* Passage to read:
'''

TALLMAN, Circuit Judge:

Gregorio Pedro Montero-Hernandez and Hector Montero-Martinez (Petitioners) seek review of a final order of removal issued by the Board of Immigration Appeals (BIA). The BIA determined that Petitioners were statutorily ineligible for cancellation of removal as non-permanent residents under 8 U.S.C. § 1229b(b)(1) because neither had a qualifying relative for the purposes of § 1229b(b)(1)(D). We dismiss the petition for lack of jurisdiction.

I. FACTS AND PRIOR PROCEEDINGS.

Montero-Hernandez and Montero-Mar-tinez are father and son. They are natives and citizens of Mexico who entered the United States in 1986.

'''

* Data lines:
'''

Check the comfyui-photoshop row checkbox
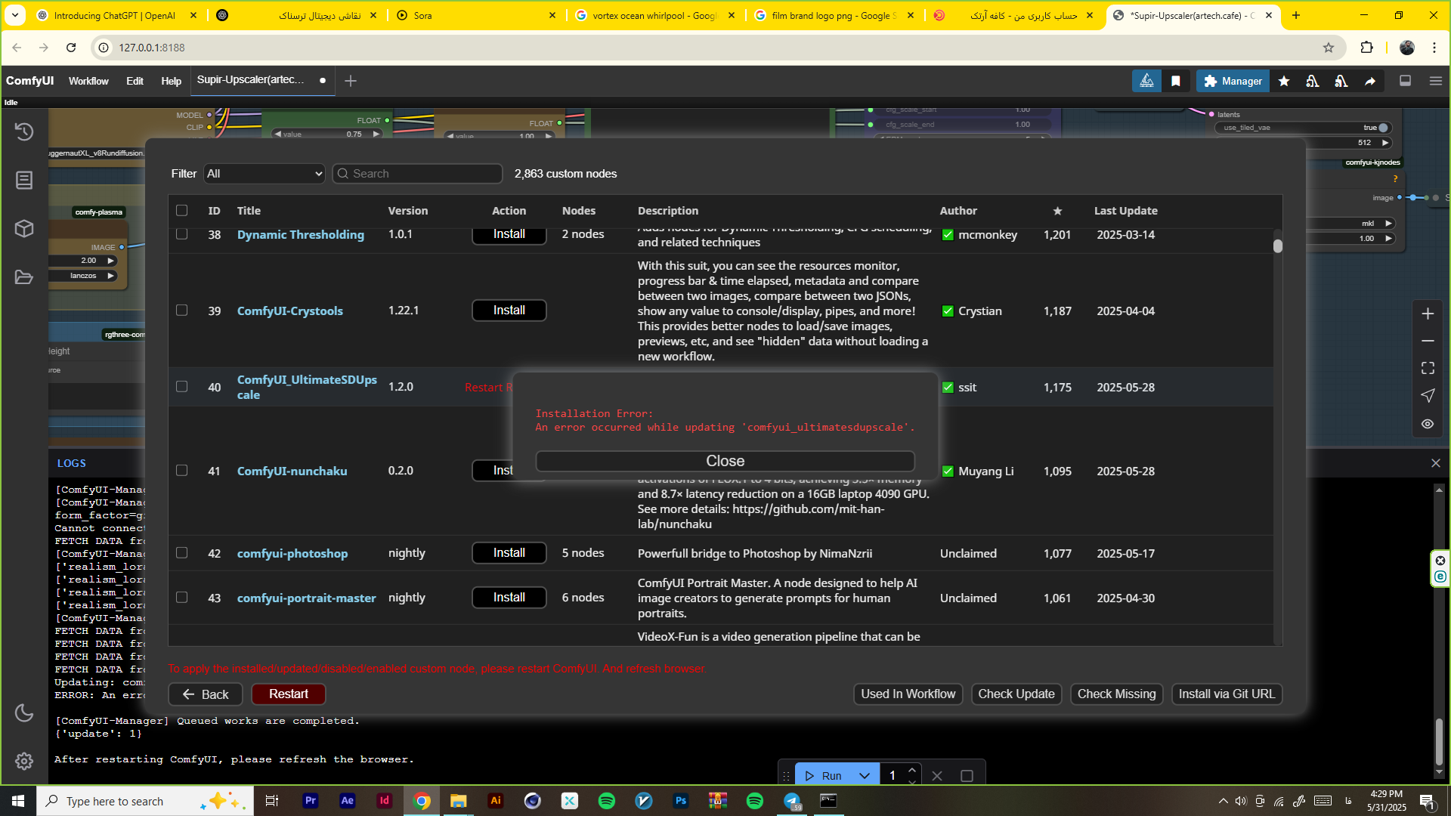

'''

* Work to complete:
[a] Rewrite the stretch of the court opinion from "I. FACTS AND" through "States in 1986.", substituting "arrived in" for "entered".
[b] Extend the court opinion on the Montero-Hernandez and Montero-Martinez removal petition past its last sentence, in the same judicial register.

* Responses to the tasks:
[a]
I. FACTS AND PRIOR PROCEEDINGS.

Montero-Hernandez and Montero-Mar-tinez are father and son. They are natives and citizens of Mexico who arrived in the United States in 1986.

[b]
In April 1997, the Immigration and Naturalization Service (INS) served upon Petitioners a Notice to Appear, alleging that Petitioners were removable under 8 U.S.C. § 1182(a)(6)(A)(i) because they had entered the United States without inspection. Petitioners admitted the allegations contained in the Notice and conceded remova-bility. As they had no other viable options for remaining in the United States, they applied for cancellation of removal pursuant to § 1229b(b)(1).

Petitioners appeared before an Immigration Judge (IJ) in April 1998. At the hearing, they both conceded that they did not have a qualifying relative under § 1229b(b)(1)(D). Although Montero-Hernandez had an adult daughter who was a lawful permanent resident, he acknowledged that she was too old to qualify as a child under the INS regulations.

The IJ found Petitioners statutorily ineligible for cancellation of removal and allowed them to voluntarily depart within 60 days. Petitioners appealed to the BIA arguing that they were entitled to cancellation of removal. The BIA found them statutorily ineligible on the same grounds as did the IJ — because neither had a qualifying relative for the purposes of § 1229b(b)(1)(D).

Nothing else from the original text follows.